EXERCISE INPUT:
**********
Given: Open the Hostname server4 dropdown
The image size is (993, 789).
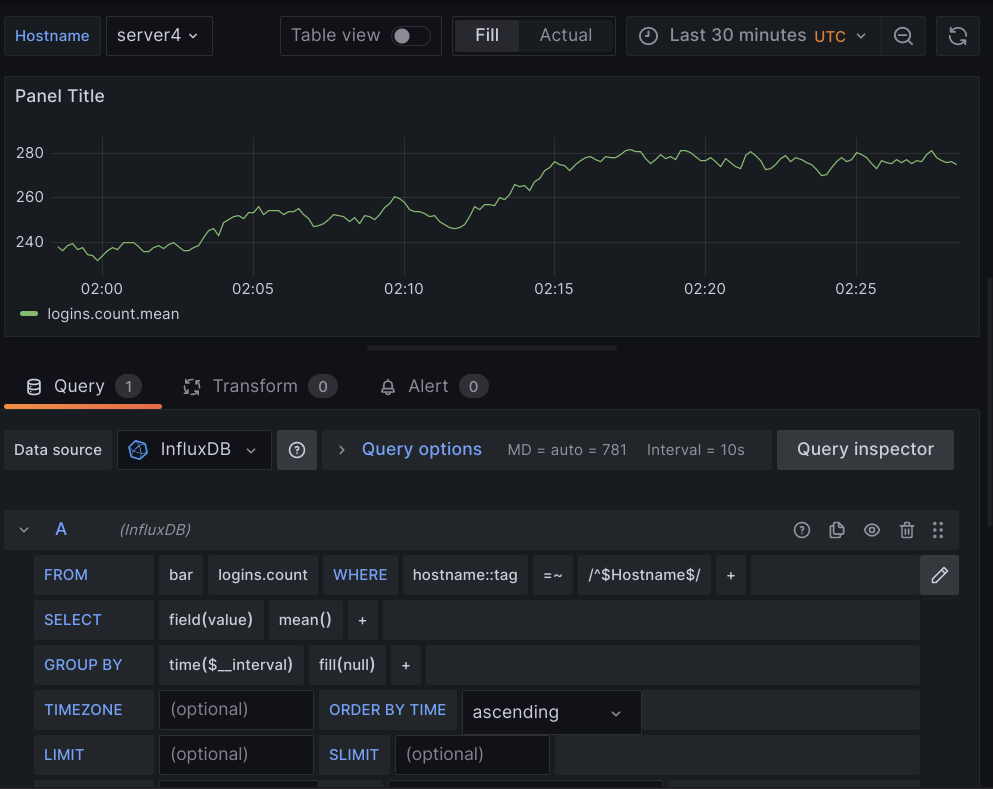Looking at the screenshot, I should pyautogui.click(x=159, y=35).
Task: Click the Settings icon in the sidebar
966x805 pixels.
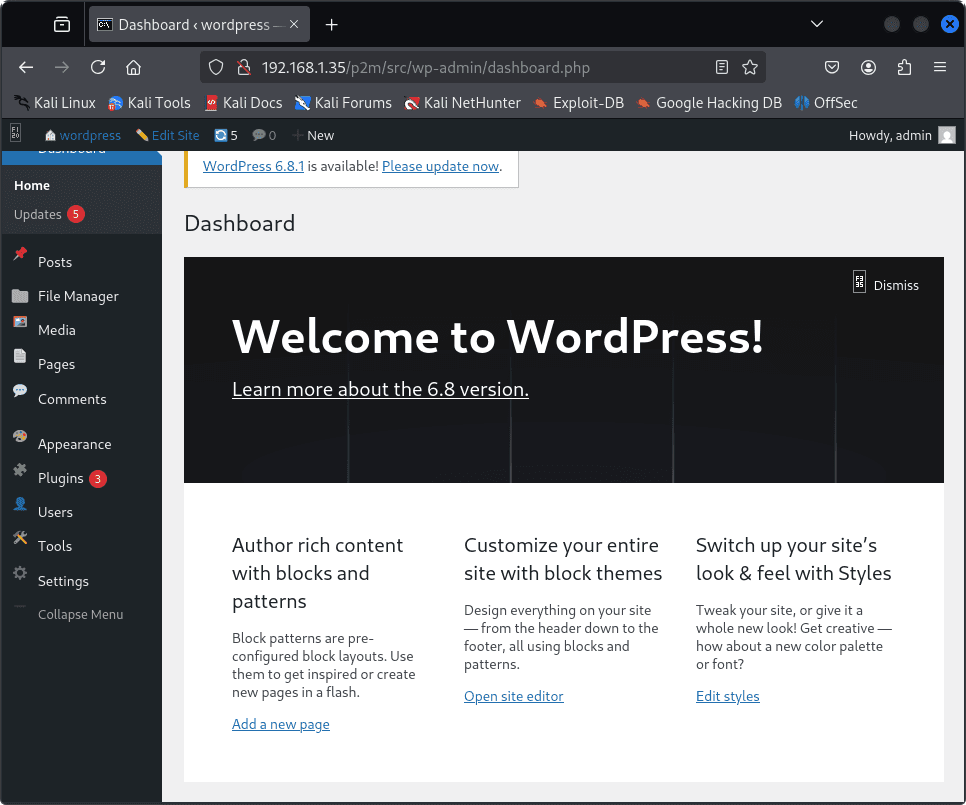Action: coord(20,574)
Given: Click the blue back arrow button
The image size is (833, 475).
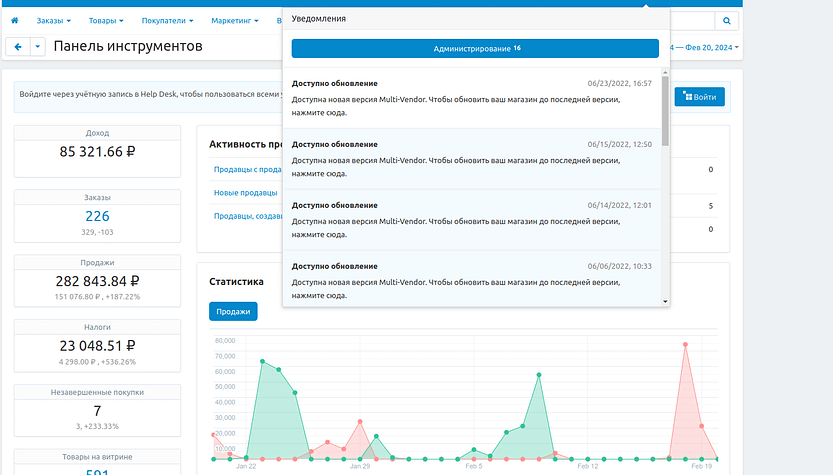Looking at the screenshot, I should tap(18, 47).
**********
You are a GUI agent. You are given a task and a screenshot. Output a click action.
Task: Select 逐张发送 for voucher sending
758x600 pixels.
**********
EXERCISE GOAL:
Using the data above, reproduce exactly the lines between those holding "Task: Select 逐张发送 for voucher sending" and "758x600 pixels.", inclusive, and no others.

ANSWER BOX:
Task: Select 逐张发送 for voucher sending
758x600 pixels.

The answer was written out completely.